Low pressure plasmas can be used for gas phase activation via electron-molecular reactions producing ions, radicals, metastables and photons that can be beneficial for catalysis of several technologically important reactions. When used along with heterogeneous catalysts, the plasma activation could result in the enhanced processing of the gas input stream, or the plasma catalytic effect. As compared to traditional catalysis which consists of adsorption, surface chemical reaction and desorption, plasma catalysis approach uniquely provides the generation of active species in the gas phase readily available to interact with the catalyst. Currently, the use of plasma has emerged as one of the most promising alternatives to perform several challenging reactions of great environmental importance, such as the CO2 reduction reaction, recently reported. However, for the case of plasma-catalyst combined effect (plasma catalysis) it is not clear whether one needs the same type of catalyst materials as for neutral gas environments or not. In this presentation, I will discuss the radio-frequency (RF) plasma-catalyst pathway to reach yields higher than the commercial Haber – Bosch synthesis; ≈ 19% when using Au as catalyst. Furthermore, for the first time the ammonia synthesis at mild conditions with a catalyst never employed for this purpose, such as molten Ga was studied. We also explored conventional transition metals for this reaction, such as Cu, Fe, Pd, Ag, Au.

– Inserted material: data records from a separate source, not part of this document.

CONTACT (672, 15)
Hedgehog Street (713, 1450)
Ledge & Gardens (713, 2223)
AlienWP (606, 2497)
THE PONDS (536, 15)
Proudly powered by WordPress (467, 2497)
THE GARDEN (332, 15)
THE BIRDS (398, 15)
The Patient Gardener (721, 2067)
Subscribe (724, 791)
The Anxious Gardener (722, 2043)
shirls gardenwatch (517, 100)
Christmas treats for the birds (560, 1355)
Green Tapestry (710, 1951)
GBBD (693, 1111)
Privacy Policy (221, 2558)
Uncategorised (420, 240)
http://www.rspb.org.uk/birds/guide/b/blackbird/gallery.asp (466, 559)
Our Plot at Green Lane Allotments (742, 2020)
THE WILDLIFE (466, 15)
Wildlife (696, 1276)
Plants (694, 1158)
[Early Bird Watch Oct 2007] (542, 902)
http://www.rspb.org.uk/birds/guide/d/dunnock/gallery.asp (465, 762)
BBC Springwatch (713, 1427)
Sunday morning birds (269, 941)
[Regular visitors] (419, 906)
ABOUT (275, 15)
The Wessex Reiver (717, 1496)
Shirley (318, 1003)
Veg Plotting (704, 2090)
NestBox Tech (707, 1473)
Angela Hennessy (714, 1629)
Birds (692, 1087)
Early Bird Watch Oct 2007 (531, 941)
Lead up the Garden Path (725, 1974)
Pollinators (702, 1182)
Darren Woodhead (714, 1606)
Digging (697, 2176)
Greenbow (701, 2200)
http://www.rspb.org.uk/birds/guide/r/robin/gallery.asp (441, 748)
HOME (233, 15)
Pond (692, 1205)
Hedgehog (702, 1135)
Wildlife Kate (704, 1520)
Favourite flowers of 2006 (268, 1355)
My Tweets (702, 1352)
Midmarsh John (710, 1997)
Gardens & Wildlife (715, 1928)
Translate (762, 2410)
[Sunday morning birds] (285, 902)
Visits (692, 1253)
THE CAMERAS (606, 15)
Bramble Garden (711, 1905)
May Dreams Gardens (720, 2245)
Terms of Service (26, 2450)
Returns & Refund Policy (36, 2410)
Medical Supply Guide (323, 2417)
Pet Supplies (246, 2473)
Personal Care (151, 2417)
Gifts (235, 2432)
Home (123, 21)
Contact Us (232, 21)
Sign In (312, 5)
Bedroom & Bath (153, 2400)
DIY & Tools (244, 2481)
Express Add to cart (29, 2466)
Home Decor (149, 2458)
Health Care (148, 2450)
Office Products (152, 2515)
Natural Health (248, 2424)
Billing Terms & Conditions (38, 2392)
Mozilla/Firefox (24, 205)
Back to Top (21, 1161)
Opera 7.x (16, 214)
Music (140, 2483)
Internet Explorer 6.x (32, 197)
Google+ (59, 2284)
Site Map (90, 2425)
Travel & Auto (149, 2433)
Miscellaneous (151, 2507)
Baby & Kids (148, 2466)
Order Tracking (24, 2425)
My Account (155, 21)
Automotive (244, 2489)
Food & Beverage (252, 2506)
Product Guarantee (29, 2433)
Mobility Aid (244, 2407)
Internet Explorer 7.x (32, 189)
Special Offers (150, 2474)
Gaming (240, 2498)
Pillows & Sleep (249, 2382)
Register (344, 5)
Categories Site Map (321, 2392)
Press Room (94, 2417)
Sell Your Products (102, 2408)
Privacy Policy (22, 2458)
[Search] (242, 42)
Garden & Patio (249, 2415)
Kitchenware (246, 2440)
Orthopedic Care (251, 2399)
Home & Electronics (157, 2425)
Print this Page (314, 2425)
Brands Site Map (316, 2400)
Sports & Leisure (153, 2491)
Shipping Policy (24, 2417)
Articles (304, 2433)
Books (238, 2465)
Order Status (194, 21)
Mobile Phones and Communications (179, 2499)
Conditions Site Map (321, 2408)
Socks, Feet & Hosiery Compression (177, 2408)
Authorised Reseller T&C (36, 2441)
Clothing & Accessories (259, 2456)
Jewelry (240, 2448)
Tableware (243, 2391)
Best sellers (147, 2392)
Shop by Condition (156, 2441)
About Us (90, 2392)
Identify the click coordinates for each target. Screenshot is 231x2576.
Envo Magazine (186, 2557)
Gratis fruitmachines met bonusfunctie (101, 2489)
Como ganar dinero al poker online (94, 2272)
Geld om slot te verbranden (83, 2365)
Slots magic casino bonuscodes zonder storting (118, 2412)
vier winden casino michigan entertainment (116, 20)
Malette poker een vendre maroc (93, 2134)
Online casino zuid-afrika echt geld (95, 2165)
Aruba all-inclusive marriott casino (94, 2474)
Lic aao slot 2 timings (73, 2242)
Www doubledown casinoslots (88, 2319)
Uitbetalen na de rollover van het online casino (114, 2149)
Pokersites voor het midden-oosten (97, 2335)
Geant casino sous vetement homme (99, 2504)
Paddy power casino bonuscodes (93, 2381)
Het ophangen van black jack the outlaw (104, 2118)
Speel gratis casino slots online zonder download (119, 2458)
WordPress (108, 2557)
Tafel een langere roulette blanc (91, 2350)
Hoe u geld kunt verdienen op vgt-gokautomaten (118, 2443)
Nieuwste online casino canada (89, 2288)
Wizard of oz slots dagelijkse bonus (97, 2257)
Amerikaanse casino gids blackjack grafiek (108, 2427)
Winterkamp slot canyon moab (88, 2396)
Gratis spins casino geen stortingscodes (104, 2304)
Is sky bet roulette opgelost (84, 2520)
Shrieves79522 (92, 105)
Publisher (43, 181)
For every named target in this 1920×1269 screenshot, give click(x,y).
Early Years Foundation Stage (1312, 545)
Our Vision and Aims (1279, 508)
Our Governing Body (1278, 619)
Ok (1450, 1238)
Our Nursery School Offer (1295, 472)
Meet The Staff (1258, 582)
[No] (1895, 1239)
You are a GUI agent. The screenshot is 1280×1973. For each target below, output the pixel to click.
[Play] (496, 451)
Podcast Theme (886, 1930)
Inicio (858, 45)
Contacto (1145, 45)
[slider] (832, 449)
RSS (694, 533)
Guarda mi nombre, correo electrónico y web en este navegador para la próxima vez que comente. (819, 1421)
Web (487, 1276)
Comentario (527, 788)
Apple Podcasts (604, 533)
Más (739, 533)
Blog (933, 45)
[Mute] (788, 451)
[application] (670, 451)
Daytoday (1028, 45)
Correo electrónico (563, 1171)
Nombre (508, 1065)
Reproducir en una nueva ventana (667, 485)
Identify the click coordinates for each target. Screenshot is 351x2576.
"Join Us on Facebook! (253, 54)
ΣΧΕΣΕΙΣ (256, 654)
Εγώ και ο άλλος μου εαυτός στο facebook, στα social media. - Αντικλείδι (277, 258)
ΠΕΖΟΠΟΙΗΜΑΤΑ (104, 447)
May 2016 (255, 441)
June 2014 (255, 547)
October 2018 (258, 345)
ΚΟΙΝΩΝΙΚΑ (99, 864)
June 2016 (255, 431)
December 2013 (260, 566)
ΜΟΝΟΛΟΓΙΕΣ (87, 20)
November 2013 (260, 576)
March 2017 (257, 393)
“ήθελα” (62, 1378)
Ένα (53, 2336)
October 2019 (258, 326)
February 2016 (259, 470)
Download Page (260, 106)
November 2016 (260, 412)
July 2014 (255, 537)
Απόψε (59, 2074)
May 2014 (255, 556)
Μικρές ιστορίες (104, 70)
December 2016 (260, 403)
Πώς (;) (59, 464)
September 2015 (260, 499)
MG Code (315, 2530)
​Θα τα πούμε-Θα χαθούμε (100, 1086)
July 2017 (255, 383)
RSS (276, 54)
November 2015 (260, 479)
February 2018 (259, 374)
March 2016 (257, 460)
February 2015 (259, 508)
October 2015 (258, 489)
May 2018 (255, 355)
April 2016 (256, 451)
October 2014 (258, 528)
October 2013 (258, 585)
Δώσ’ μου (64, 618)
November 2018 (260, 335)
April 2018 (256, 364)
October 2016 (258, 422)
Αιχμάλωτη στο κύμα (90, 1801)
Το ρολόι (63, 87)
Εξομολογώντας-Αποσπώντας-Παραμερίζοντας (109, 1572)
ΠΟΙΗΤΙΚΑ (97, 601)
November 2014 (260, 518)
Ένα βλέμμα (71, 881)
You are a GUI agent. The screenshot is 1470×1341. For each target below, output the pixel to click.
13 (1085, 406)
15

Interestingly, when the catalyst is placed under plasma environment its synergism with plasma enable it to overcome the wall effect leading to the reaction happening on the catalyst instead of on the reactor wall. Furthermore, we observed an interdependence between the ammonia yield and the hydrogen content when a catalyst is employed; concluding that hydrogen recombination coefficient has a direct impact on the ammonia yield. In the presented experimental approach, we propose to apply the knowledge gained in vacuum plasmas to a more amenable route for application purposes: the atmospheric packed bed dielectric discharge.

The presented plasma-based route for the synthesis of ammonia can result in an attractive alternative route for ammonia production, especially at small scale. Furthermore, plasma technologies have the potential to store efficiently renewable electricity since they require short reaction times and reactors can be easily switched on/off, being ideal to adapt to the intermittent supply of sources such as wind and solar.


Maria L. Carreon is originally from Mexico. She obtained her PhD degree in Chemical Engineering at University of Louisville. Since the Fall 2021 she is Assistant Professor at the Mechanical Engineering Department at the University of Massachusetts Lowell. Her research interests center on the rational design of nanomaterials (including nanowires, thin films, ordered porous oxides, zeolites and Metal Organic Frameworks) for diverse functional applications. Her current specific research areas include: Growth mechanisms on Si and Ge nanowires, synthesis of Si and Ge thin films via CVD and PECVD (Plasma Enhanced CVD), Aluminosilicates and zeolite membranes for carbon dioxide capture, mesoporous oxide photocatalysts, synthesis of nanomaterials for lithium ion batteries and interaction mechanisms between plasma, molten metals and porous materials to apply to the plasma catalysis technique. Carreon awards include first recipient of the Conn Center Fellowship at University of Louisville, two National Kokes awards (given by the North American Catalysis Society) and 2023 NSF Career Awardee. She is member of the Mexican National Researchers System. And member of the editorial board of the IOP Sci-Notes journal. Maria has co-authored 32 scientific publications. Her research is currently supported by National Science Foundation, and the Department of Energy.